It’s our first real ‘winter’ day! It was in the 30’s when Jeff left for work this morning, and our old house is hanging on to the chill in the air, signaling me to put away my indoor flip-flops and pull out my sueded loafers for scuffing around on the hard floors. (I’ll keep my flip flops within reach, though, because this is southeast Texas. We’re due for at least a handful more days in the mid-seventies before January hits.) I’ve loved the few weeks we’ve had of Heavenly weather, and I even got a few projects done out in the beautiful sun (like finally doing something with our blank, white mailbox).
But I’m not made for cold. Today has me pulling out fuzzy sweaters and making plans to spend my birthday money on a stash of my favorite coffee. (Mountain Mama Roasters – go ahead and google; they are awesome and I’m so proud to be an in-real-life friend.)
Seven weeks have passed since I last held Rebecca and it seems like six months. It feels like it was a dream that didn’t really happen. The last three nights I have had different versions of the same dream I’ve been having for weeks: that I am trying to nurse or bottle-feed a newborn baby. Sometimes it’s a baby I’ve birthed, sometimes a baby that was just placed in my arms. Most times a boy, last night it was a girl. It’s always a good dream, one I miss when I am awake.
I am trying to joyfully accept this season, enjoying my two and a half year old as perhaps the last baby we will raise. I trust God’s sovereignty, and although I’ve prayed He will allow me to nurse and raise another baby, that might not be His plan. So getting to nurse babies in my dreams seems like a sweet little present from Him.

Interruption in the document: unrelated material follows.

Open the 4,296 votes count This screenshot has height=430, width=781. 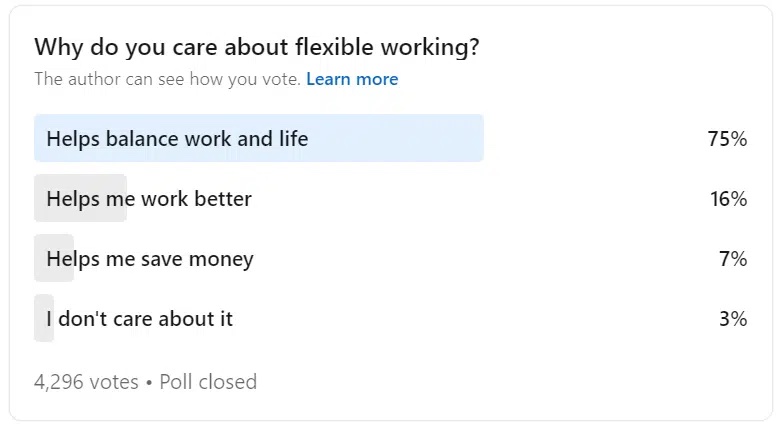click(86, 382)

Last week was my 6-week appointment with my OBGYN. I was prepared for it to be an emotional afternoon, as I anticipated being around radiant pregnant mamas, full of promise… or mamas toting around their newborns. I brought a book to keep myself occupied while I waited. But I wasn’t prepared for the emotions I felt at realizing this may be the last time I sit in this waiting room for a visit related to pregnancy. I never opened my book. I decided to take it all in – if this was going to be the last time, I was going to experience it to it’s fullest, painful or not. I stared for a while at the artwork on the walls, and watched mamas shift uncomfortably in their chairs, their hands resting on full bellies. I took in the smell of the office, and the sounds of muffled conversations and feet shuffling and nurses calling patients to come to the back. I smiled at the nurse while she took my blood pressure (and rejoiced that it was back to normal). And after I’d received a full ‘bill of health’ from my doctor, I walked slowly to the checkout station and waited for the clerk to enter my information into the computer.

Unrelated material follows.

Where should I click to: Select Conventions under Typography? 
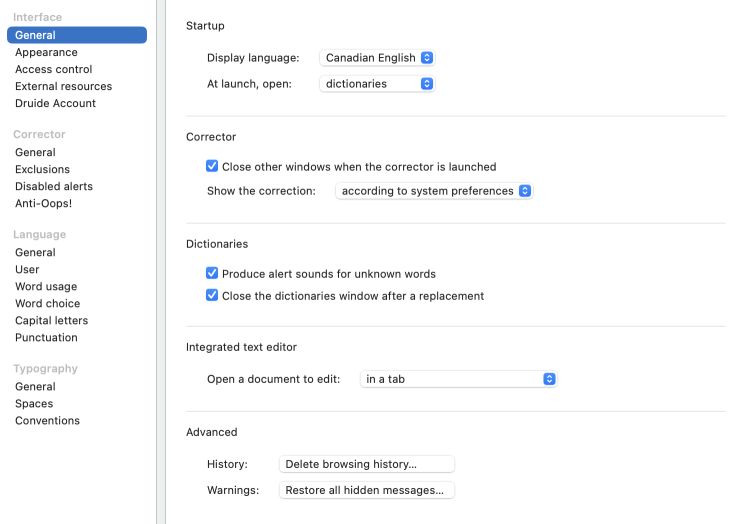[47, 421]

“Okay, do you need to come back, or all you all done?” she asked, ready to schedule a future appointment for me if I needed one.
I paused for a second before answering, “I’m all done.”

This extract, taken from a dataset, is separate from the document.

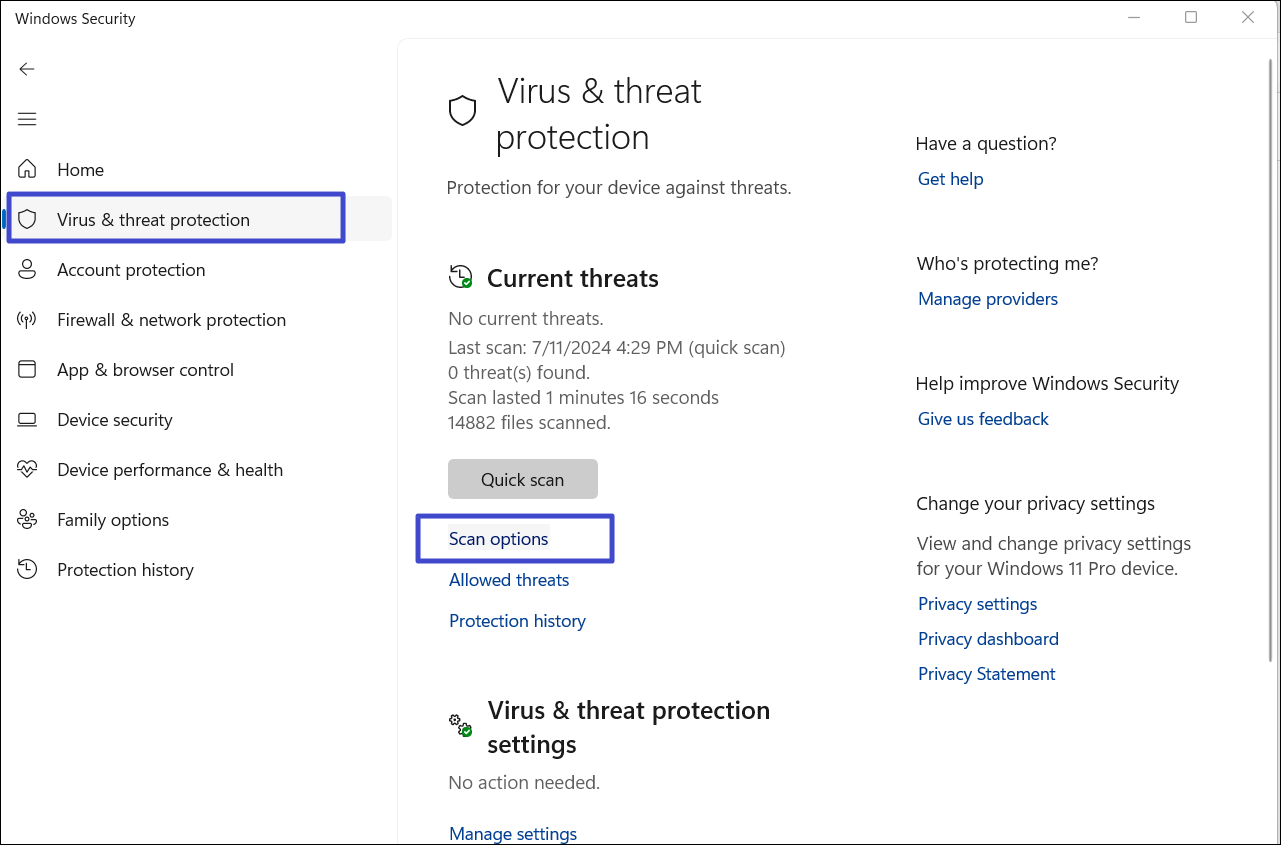The height and width of the screenshot is (845, 1281).
Task: Click the Firewall & network protection icon
Action: pos(27,320)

She smiled. “Then have a nice day.”
And just like that, it was over. My final doctor’s appointment related to Rebecca was over. I walked out of the office but wasn’t quite ready to walk onto the elevator that would whisk me down to the first floor and dump me out into reality again.
I didn’t want this chapter to be closed just yet. I didn’t want Rebecca’s story to be done. I walked over and sat down on some chairs by the window, away from the elevator doors and just took in the moment a little longer, looking out over the rooftop of the building next to us, and at the adjacent parking garage.
Too bad this poetic moment doesn’t have a better view. I wiped a tear and took a deep breath. I let the elevator escort me on to normal life again.
Normal life is in full swing at our house. Our form of messy, chaotic normal. We celebrated Jeff’s birthday last night with homemade sloppy joes straight from Pioneer Woman’s cookbook. You know you’ve struck gold when you’re friend’s pre-teen boy is asking his mom to get the recipe from you. Score.
We stayed up a little too late letting the kids (all 13 with our two families combined) watch a movie while the grownups did grownup things… like hoot and holler while playing several rounds of Dutch Blitz.
In two days we’ll celebrate Lena’s birthday. And we’ll have our first nine-year-old in the house. Nine. That means in only a year and a half I’ll have three 10-year-olds in the house. Maybe this is a good season to embrace after all.
Thanksgiving is coming, and we have so much for which to be thankful. I just want these days to slow down enough for me to soak it in and scratch some of it on paper and spend the time properly thanking God for the blessings.
I’ve been asked to write out our story for a friend’s blog, and it’s one of my greatest desires to use Rebecca’s story, her life, to point to God and to open eyes to choose LIFE for their baby – no matter how specially and uniquely designed their baby may be.
So I think it’s time. Time to sit down and pour it all out and then put my feeble scroll into the Shepherd’s strong hand. He’ll know what to do.
So excuse me, please, while I pour another cup of “Costa Rica Tarrazu” from my thermos and crack my knuckles over the keyboard.